**THE TASK**
Give every line of the records exactly, please, from the first up to and including the one containing "Screen dimensions: 709x531".
● ● ● ● ●
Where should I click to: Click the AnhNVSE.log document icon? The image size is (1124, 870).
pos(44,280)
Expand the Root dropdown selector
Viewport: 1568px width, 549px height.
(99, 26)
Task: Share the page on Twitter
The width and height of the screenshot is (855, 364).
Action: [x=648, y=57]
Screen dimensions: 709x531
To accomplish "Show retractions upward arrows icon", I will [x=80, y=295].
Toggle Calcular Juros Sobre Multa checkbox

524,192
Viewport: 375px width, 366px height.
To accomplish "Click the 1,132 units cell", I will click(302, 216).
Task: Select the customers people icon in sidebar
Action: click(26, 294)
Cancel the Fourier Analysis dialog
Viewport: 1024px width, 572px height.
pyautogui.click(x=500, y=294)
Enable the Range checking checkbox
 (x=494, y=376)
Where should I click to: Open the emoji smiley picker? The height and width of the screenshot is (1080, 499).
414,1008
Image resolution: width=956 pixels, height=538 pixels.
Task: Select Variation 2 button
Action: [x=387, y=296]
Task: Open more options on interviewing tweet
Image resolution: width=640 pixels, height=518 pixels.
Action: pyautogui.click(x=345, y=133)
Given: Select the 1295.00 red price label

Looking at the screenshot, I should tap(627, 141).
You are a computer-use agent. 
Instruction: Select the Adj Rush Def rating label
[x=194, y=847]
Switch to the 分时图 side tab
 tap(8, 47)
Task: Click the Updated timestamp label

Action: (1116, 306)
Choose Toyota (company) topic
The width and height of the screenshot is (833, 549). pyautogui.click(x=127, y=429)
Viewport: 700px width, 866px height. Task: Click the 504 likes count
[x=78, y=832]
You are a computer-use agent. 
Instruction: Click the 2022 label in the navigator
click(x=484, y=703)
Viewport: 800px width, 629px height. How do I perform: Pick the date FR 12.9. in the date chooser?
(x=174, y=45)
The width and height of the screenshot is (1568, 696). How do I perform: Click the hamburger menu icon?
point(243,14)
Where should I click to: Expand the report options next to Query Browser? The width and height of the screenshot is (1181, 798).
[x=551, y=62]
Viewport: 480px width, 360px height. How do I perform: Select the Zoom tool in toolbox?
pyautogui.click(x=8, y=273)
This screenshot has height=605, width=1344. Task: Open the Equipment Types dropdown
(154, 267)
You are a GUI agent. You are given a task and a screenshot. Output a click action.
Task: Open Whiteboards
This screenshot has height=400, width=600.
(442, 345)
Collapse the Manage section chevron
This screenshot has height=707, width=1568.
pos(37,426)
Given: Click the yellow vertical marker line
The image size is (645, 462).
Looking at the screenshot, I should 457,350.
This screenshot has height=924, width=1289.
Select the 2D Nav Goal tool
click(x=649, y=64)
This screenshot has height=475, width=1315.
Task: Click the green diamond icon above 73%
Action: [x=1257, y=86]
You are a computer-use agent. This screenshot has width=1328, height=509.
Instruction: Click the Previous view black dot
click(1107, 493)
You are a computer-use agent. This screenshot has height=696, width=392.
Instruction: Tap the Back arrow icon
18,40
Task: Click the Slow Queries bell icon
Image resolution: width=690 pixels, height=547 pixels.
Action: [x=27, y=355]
● ● ● ● ●
**REPLY TO THE EXERCISE**
Where should I click to: Click the AnhNVSE.log document icon? The image size is (1124, 870).
pos(44,280)
Expand the Root dropdown selector
Viewport: 1568px width, 549px height.
(99, 26)
Task: Share the page on Twitter
The width and height of the screenshot is (855, 364).
Action: [x=648, y=57]
Screen dimensions: 709x531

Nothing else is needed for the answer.